= Work to be completed =
Rewrite the lines from the start through the line containing "Image resolution: width=960", replacing "new-tab-button" with "add-tab-button" and leaving everything else unchanged.

-- Listed records follows --

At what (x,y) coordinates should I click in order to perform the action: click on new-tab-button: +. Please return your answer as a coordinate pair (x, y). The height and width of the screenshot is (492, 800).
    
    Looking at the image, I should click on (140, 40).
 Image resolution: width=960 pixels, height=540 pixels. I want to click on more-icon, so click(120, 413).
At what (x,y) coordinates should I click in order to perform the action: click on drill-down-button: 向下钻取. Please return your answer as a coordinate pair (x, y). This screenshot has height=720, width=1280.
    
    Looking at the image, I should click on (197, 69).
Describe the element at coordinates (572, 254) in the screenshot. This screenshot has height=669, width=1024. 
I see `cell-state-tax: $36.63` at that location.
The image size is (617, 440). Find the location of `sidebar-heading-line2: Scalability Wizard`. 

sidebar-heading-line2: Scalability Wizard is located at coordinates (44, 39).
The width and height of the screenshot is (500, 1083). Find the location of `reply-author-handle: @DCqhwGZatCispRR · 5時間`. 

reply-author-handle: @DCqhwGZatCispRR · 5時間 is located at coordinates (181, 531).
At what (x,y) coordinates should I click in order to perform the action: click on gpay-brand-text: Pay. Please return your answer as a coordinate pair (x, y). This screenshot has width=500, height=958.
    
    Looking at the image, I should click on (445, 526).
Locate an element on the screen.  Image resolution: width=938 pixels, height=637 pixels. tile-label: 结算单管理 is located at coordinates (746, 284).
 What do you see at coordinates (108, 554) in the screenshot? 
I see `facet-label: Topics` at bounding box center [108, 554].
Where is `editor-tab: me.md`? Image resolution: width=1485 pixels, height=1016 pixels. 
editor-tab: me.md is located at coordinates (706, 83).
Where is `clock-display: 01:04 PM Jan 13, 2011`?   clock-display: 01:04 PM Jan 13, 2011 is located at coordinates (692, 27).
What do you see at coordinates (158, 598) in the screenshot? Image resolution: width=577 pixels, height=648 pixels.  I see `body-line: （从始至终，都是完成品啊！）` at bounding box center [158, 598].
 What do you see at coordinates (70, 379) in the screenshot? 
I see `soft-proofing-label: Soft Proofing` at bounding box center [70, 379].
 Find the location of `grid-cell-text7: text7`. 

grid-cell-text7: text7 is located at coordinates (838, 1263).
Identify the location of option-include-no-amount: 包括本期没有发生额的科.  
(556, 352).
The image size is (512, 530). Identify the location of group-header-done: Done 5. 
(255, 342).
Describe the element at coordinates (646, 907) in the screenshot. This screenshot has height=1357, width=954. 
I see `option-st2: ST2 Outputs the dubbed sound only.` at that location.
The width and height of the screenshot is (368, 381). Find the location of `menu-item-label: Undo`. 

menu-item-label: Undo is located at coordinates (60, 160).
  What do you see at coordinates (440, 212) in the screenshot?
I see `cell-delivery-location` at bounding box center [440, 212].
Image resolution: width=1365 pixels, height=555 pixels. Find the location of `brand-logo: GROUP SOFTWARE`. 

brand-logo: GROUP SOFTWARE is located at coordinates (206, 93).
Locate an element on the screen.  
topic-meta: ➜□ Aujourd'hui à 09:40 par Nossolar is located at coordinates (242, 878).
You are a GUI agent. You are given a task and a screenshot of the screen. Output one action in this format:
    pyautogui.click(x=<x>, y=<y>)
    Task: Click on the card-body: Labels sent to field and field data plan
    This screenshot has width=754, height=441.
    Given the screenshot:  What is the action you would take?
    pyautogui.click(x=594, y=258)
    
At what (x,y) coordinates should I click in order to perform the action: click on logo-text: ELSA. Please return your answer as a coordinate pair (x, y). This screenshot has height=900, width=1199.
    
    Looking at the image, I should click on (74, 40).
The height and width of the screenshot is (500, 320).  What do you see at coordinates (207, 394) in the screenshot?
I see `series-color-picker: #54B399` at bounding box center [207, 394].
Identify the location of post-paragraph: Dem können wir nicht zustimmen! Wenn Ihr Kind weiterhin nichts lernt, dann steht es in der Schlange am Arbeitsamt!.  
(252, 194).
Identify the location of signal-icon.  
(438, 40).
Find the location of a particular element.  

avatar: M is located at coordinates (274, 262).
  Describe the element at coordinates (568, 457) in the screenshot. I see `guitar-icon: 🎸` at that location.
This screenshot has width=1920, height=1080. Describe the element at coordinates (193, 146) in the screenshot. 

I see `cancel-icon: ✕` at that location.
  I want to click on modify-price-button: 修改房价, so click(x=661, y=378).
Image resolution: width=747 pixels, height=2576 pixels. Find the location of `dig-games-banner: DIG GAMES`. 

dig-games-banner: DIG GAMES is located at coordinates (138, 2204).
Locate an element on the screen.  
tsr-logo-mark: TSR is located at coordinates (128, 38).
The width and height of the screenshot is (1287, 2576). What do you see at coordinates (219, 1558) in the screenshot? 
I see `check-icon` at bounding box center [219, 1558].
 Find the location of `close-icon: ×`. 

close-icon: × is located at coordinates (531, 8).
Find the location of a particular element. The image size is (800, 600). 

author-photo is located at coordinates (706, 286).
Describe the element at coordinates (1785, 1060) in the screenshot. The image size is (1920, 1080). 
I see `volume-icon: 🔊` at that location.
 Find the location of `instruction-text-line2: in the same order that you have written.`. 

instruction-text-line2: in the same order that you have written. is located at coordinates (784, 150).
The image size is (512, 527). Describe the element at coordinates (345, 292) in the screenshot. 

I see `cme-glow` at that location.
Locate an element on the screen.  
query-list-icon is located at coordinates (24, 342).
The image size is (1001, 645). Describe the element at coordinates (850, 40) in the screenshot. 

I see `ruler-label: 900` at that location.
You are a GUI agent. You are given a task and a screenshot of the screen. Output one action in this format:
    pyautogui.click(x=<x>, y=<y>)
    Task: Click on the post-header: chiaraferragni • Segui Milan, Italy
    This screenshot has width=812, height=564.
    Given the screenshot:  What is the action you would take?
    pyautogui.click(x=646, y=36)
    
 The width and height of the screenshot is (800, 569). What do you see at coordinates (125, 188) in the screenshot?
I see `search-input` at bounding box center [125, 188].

-- Listed records concluded --

= Task solution =
At what (x,y) coordinates should I click in order to perform the action: click on add-tab-button: +. Please return your answer as a coordinate pair (x, y). The height and width of the screenshot is (492, 800).
    
    Looking at the image, I should click on (140, 40).
 Image resolution: width=960 pixels, height=540 pixels. I want to click on more-icon, so click(120, 413).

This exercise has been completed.